То, о чем Лавкрафт мечтал, было просто привычностью - привычностью обстановки в расово и культурно однородном Провиденсе, где прошла его юность. В заявлении Лавкрафта, что искусство должно удовлетворять нашу "ностальгию... по вещам, что мы некогда знали" ("Наследие или модернизм"), читается тоска по родному дому, которую он ощущал, когда - "неассимилируемый чужак" в Нью-Йорке или даже в осовремененном Провиденсе - наблюдал всю нарастающую урбанизацию и расовую неоднородность своего родного района (и всей страны). Расизм был для него оплотом против признания того, что его идеал чисто англосаксонской Америки больше нежизнеспособен и вряд ли сможет вернутся.
В общем и целом, усиливающаяся расовая и культурная неоднородность общества была для Лавкрафта главным символом перемены - перемены, которая происходила слишком быстро, чтобы он мог ее принять. Частота, с которой он в последние годы жизни твердил - "перемена по сути нежелательна"; "Перемена - враг всего, что действительно стоит лелеять и хранить", - красноречиво говорит о безумной жажде социальной стабильности и о вполне искренней вере (и нельзя сказать, чтобы заслуживающей презрения), что такая стабильность - необходимая предпосылка существования жизненной и мощной культуры.

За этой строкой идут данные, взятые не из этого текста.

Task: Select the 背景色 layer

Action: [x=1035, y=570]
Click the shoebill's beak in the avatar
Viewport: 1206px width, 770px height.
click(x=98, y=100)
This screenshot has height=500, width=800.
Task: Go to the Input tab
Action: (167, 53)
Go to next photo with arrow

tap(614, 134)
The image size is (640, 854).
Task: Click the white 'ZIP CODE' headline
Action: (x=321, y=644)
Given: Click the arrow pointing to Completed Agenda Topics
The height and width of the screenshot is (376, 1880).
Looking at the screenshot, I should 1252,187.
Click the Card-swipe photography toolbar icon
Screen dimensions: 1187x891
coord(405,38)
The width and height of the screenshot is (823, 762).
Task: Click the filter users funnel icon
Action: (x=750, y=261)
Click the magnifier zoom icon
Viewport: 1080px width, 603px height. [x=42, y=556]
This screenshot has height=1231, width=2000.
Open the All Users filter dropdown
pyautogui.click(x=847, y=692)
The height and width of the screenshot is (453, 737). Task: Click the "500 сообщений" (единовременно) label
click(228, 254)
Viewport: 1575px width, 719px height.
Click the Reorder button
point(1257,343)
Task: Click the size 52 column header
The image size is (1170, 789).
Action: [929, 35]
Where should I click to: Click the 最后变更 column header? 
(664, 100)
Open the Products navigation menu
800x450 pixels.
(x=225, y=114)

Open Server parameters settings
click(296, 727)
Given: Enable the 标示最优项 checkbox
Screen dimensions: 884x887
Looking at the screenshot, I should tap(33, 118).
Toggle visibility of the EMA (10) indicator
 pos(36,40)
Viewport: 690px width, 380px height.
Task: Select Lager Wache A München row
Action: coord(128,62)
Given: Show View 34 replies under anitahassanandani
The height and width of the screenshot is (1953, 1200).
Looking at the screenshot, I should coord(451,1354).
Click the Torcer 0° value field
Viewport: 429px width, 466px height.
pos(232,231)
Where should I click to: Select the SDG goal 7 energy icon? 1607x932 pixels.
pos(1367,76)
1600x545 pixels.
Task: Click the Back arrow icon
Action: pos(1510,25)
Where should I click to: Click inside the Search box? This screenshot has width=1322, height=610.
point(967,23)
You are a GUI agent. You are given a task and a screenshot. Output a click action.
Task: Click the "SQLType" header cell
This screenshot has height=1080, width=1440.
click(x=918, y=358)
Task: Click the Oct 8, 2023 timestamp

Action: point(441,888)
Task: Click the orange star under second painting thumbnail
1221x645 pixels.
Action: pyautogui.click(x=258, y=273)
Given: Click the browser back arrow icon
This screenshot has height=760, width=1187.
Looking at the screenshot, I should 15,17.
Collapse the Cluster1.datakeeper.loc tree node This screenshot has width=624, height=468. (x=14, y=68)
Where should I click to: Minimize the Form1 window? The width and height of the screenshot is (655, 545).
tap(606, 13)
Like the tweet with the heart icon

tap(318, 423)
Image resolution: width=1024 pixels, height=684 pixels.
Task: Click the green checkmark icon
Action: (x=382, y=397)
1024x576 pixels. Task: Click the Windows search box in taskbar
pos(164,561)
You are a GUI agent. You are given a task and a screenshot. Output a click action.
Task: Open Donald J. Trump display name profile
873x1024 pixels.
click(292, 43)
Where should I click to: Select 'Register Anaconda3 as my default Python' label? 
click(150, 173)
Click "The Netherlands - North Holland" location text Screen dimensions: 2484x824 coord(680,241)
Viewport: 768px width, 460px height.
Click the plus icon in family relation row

Последние годы жизни Лавкрафта были и омрачены большими трудностями (болезненные неудачи с публикациями его лучших работ и последовавшая депрессия и разочарование в их достоинствах; усиливающаяся нищета; и, в конце концов, начало смертельной болезни), и освещены радостными моментами (поездки по восточному побережью; интеллектуальный стимул в виде переписки со множеством выдающихся коллег; льстящее самолюбию положение в крошечных мирках любительской журналистики и фэнтези). Вплоть до самого конца Лавкрафт продолжал биться - главным образом в письмах - над фундаментальными проблемами политики, экономики, общества и культуры, демонстрируя широту эрудиции, остроту логики и глубокую человечность, порожденную мощной наблюдательностью и опытом, которую трудно представить у "эксцентричного затворника", столь робко вышедшего из добровольного отшельничества в 1914 г. Жаль, что его преимущественно приватные выступления никак не повлияли на интеллектуальный уровень эпохи; однако его неисчерпаемая интеллектуальная энергия (даже на финальных стадиях рака) столь ярко свидетельствует о его мужестве и преданности жизни разумом, что иного нельзя и желать. Сам Лавкрафт, во всяком случае, определенно, не считал, что его усилия тратятся впустую.
24. В конце жизни (1935-1937)
Я привык быть закоснелым тори, но только по традиции и из привязанности к старине - и потому что я никогда всерьез не размышлял о гражданском обществе, промышленности и будущем. Депрессия - и сопутствующее ей оглашение промышленных, финансовых и правительственных проблем - вывела меня из летаргии и вынудила пересмотреть исторические факты в свете несентиментального научного анализа; и вскоре я осознал, каким же ослом я был. Либералы, над которыми я привык смеяться, на самом деле, были правы - поскольку жили настоящим, а я жил прошлым. Они использовали науку, а я - романтическую приверженность старине. Наконец-то я начал хоть немного понимать, как работает капитализм - всегда сгребая в груды капитал и обедняя народные массы, пока напряжение не становится столь невыносимым, что приводит к принудительным реформам.
Повесть "За гранью времен" так и оставалась рукописью; Лавкрафт было настолько неуверен в ее качестве, что не знал - перепечатать ее или разорвать на части. Наконец, в конце февраля 1935 г. он, в своего рода жесте отчаяния, послал тетрадку с рукописным оригиналом Огюсту Дерлету - как будто больше не желал ее видеть. Дерлет на долгие месяцы положил ее под сукно - очевидно, даже не сделав попытки прочесть.